Prove that $[0,\infty) \times \mathbb{R}^2$ is not homeomorphic to $\mathbb{R}^3$

Question

Prove that $[0,\infty) \times \mathbb{R}^2$ is not homeomorphic to $\mathbb{R}^3$. I want to do this using the tools of algebraic topology.

Some thoughts I have on the matter is that if we remove a point from $\mathbb{R}^3$ then it becomes homeomorphic to $S^3$ minus two points.. Is $S^3$ minus two points contractible? I don't know. I'd appreciate if you guys gave me a few different approaches to this problem! Thanks!

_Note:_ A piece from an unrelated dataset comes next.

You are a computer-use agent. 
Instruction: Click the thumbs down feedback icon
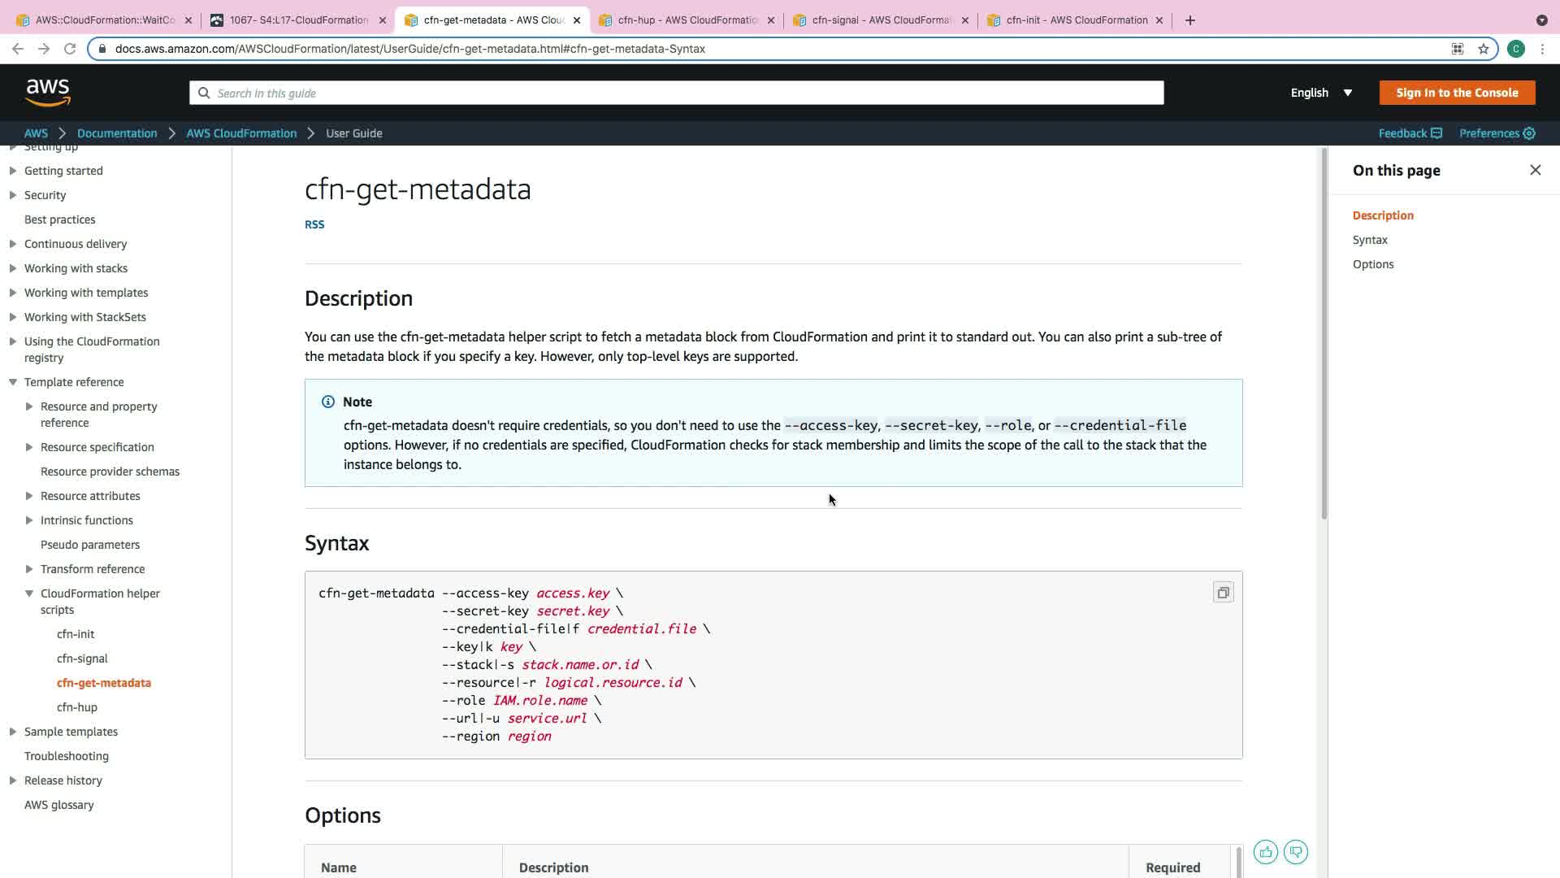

edit: $\mathbb{R}^3$ minus a point is not contractible, as $\mathbb{R}^3 \cong S^2 \times (0,\infty)$ and $S^2$ is not contractible.

Answer 1

Use local homology. The $n$-th local homology at a point $x$ in a topological space $X$ is the relative homology group $H_n(X,X-\{x\})$. Every point in $\Bbb R^3$ has third local homology $\cong\Bbb Z$. But in $[0,\infty)\times\Bbb R^2$ the points in $\{0\}\times\Bbb R^2$ have third local homology zero. So these spaces are not homeomorphic.

All this holds for general manifolds with boundary.